▸ **Work request**
Only the lines from the one holding "You are a computer-use" to the end of the data should be echoed, exactly as they appear, minus the pictures.

▸ **Records for this exercise**
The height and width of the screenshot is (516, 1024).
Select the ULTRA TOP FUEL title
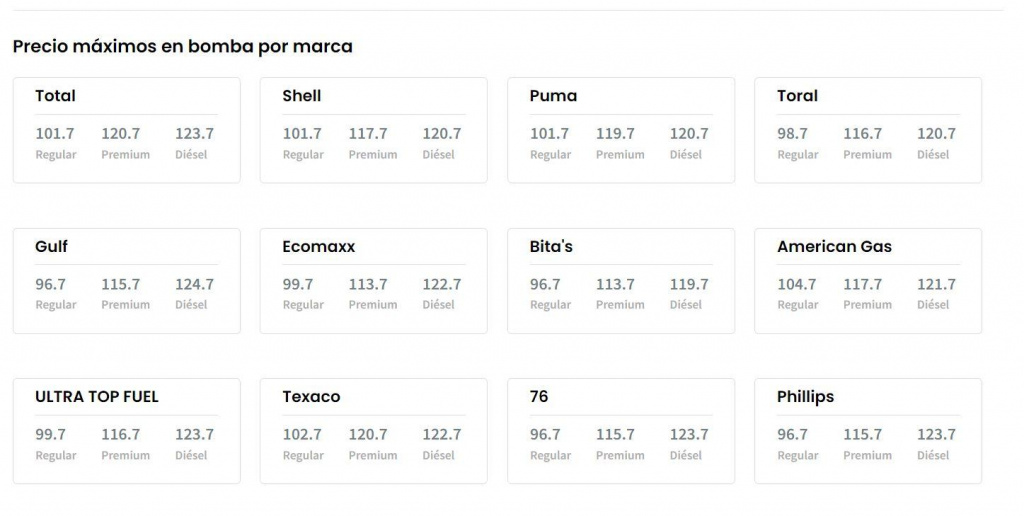(x=97, y=396)
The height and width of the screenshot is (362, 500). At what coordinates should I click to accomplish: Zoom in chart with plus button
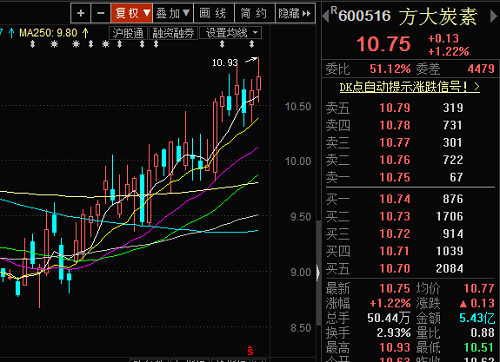[81, 13]
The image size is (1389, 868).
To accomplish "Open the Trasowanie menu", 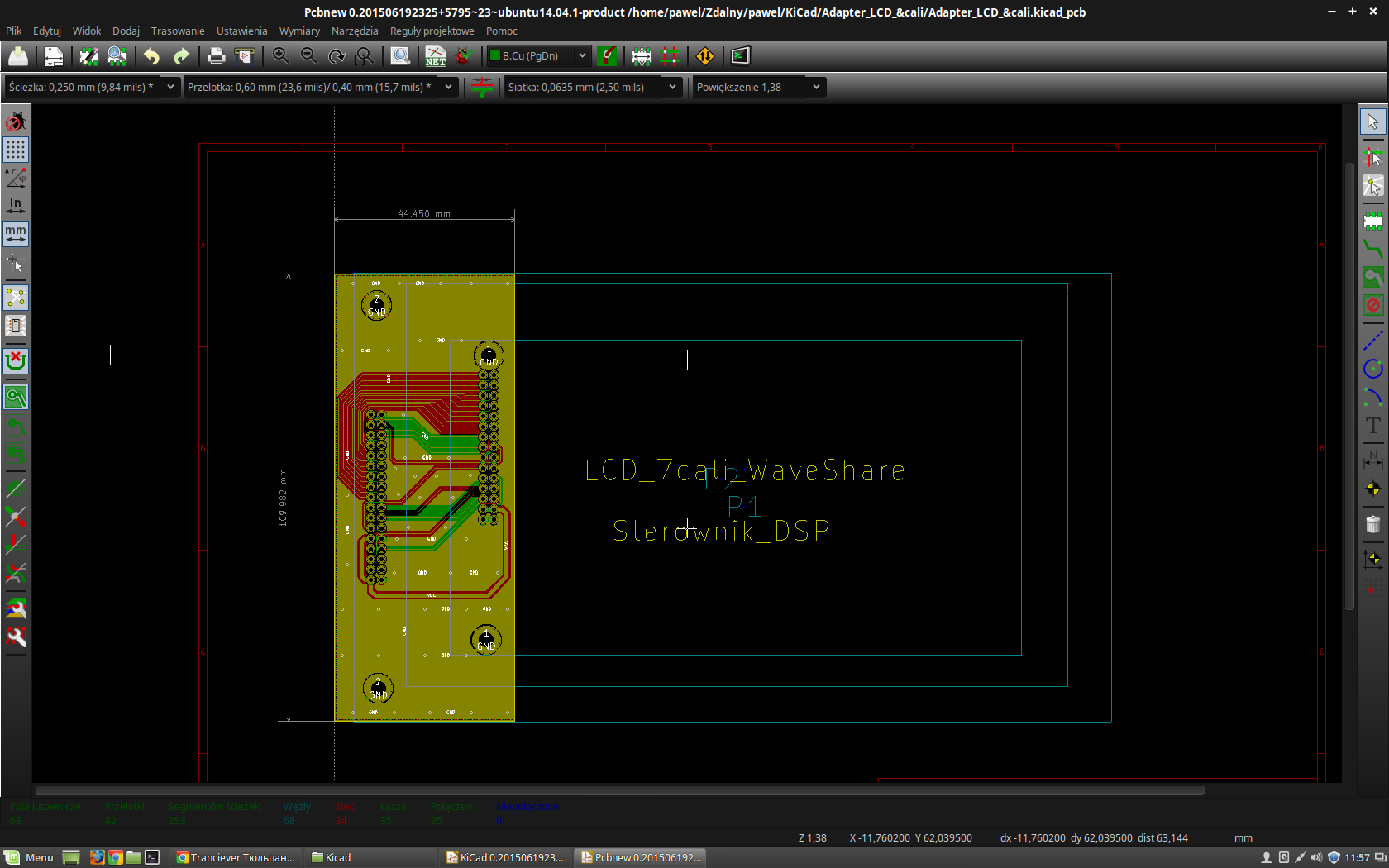I will 178,31.
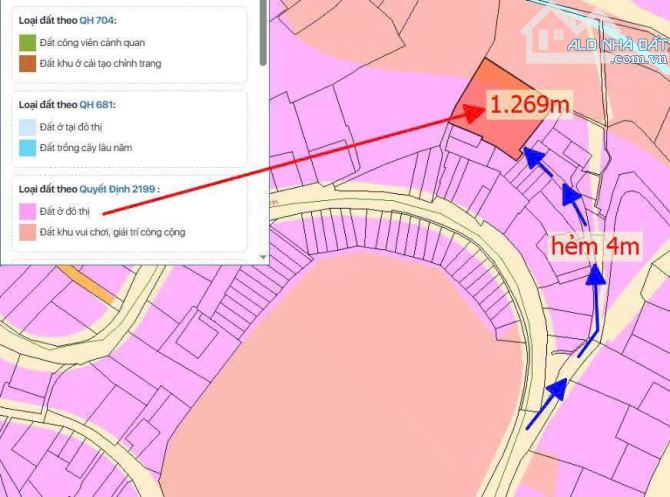Click the salmon Đất khu vui chơi swatch
670x497 pixels.
coord(27,232)
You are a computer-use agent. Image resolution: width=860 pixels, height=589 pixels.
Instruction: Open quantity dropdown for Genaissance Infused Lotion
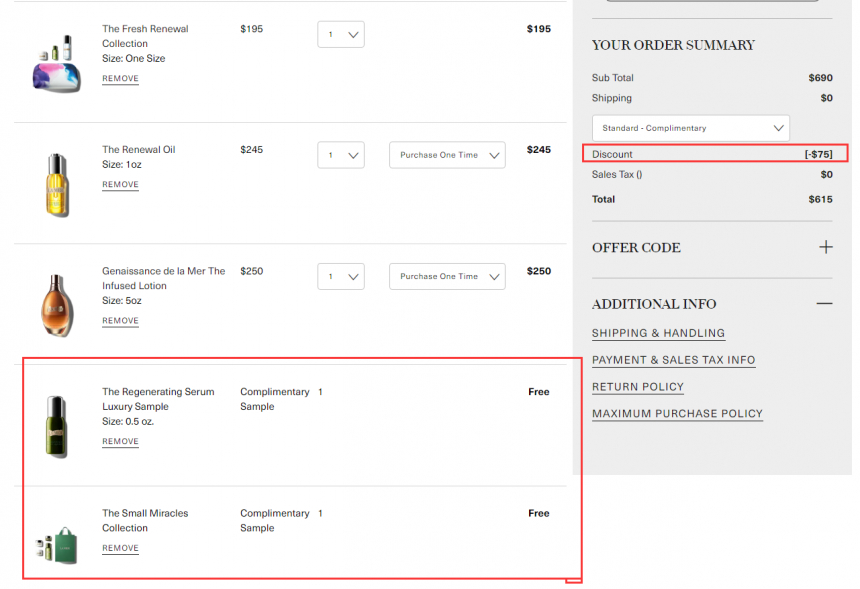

▸ **Exercise result**
You are a computer-use agent. Image resolution: width=860 pixels, height=589 pixels.
Instruction: Open quantity dropdown for Genaissance Infused Lotion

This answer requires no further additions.